Met de middelen die de maatregelen zoals voorgesteld met dit amendement opleveren, roepen de indieners de regering op om deze maatregel nader uit te werken in de begroting van het Ministerie van Onderwijs, Cultuur en Wetenschap en de Wet Studiefinanciering 2000. Omdat vanwege uitvoeringstechnische redenen zeer waarschijnlijk niet voor het cohort 2024 worden geregeld, verzoeken de indieners het kabinet om de rente in ieder geval in 2025 vast te zetten op 0% en een regeling te treffen voor het cohort leenstelselstudenten met een rente van 2,56% of 2,95%, bijvoorbeeld door rente met terugwerkende kracht vast te stellen op 0%. De dekking van dit amendement vindt in een ander boekjaar plaatsvindt, daarom volstaat een enkel amendement op het Belastingplan 2024 met verwijzing naar de budgettaire reeks waar deze uit wordt gedekt en volgt hierbij geen separaat amendement op de OCW-begroting.
Budgettair
Dit amendement regelt dat het heffingsplafond van 300 kubieke meter per 2025 vervalt in de belasting op leidingwater.
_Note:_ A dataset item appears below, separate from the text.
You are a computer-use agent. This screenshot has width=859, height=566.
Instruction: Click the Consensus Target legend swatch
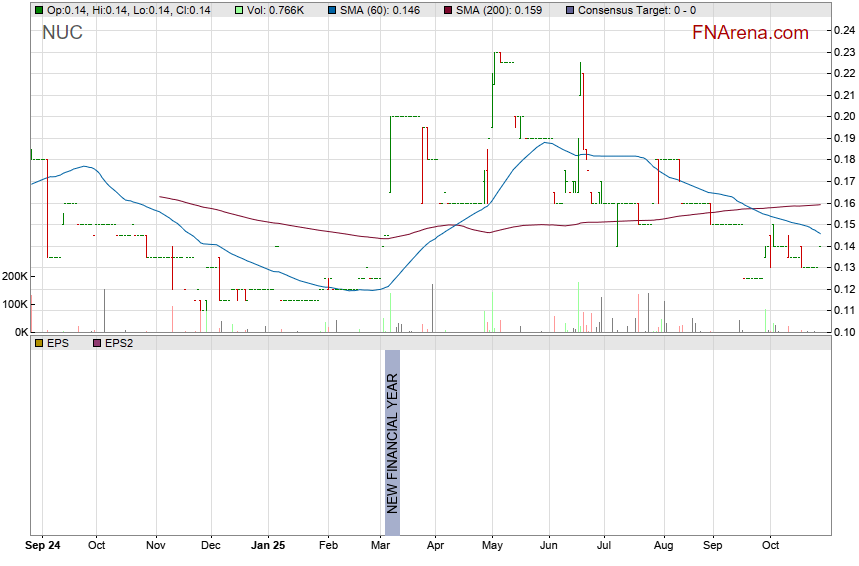[x=569, y=10]
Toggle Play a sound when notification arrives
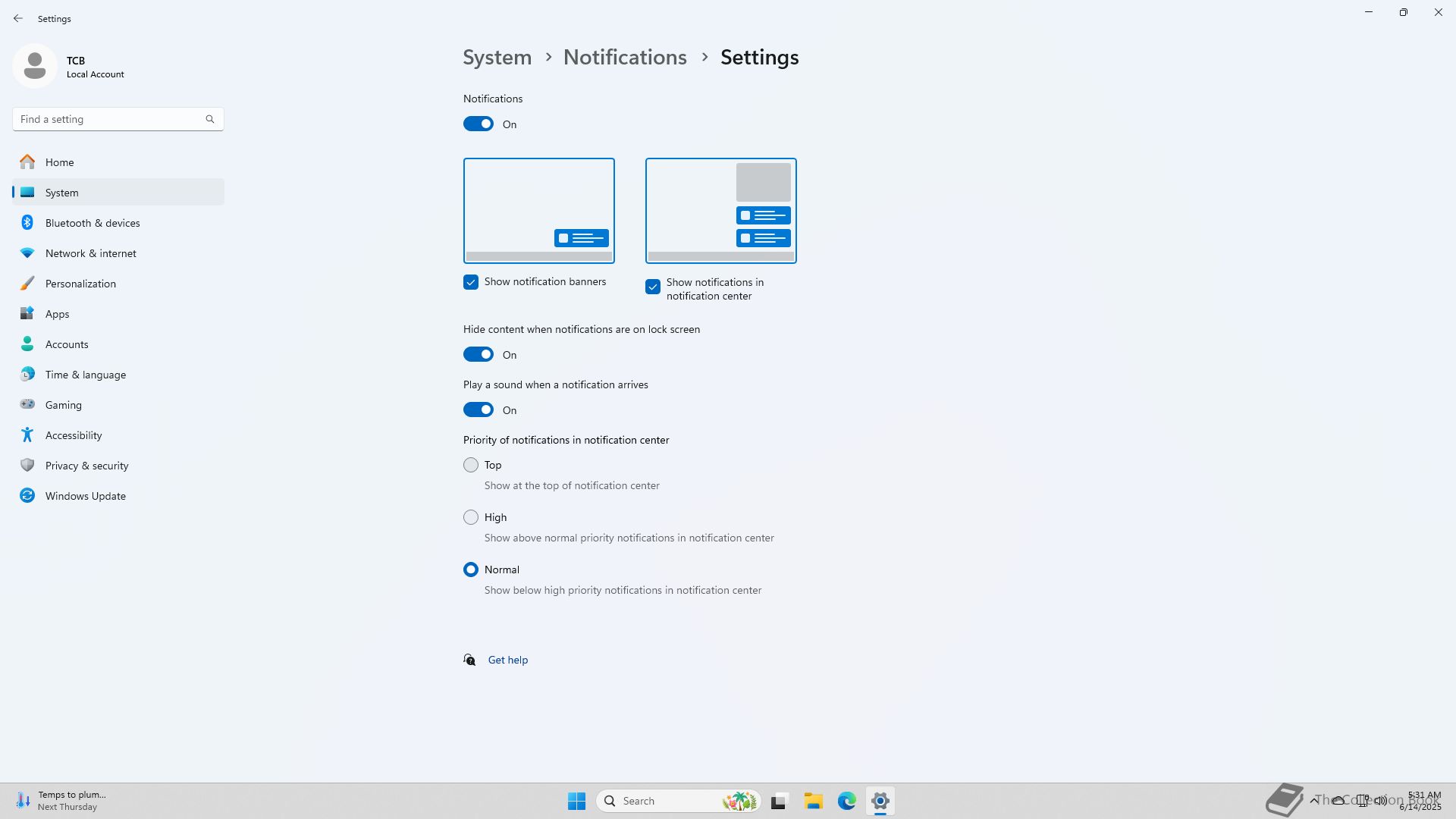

Vanaf 1 januari 2025 wordt de belasting geheven over het totale waterverbruik. In 2028 is de budgettaire opbrengst € 0,1 miljard euro. Een belasting op milieugrondslag zou uit moeten gaan van het principe «de vervuiler betaalt». De huidige vormgeving van de belasting op leidingwater zorgt er echter voor dat grootverbruikers niet volledig betalen voor hun gebruik. Afnemers van leidingwater betalen door het heffingsplafond geen leidingwaterbelasting over een verbruik van boven de 300 kubieke meter per aansluiting per jaar. Dit amendement schaft het heffingsplafond voor grootverbruikers af per 1 januari 2025. Hiermee wordt een prijsprikkel ingebouwd voor grootverbruikers om zuiniger om te gaan met leidingwater.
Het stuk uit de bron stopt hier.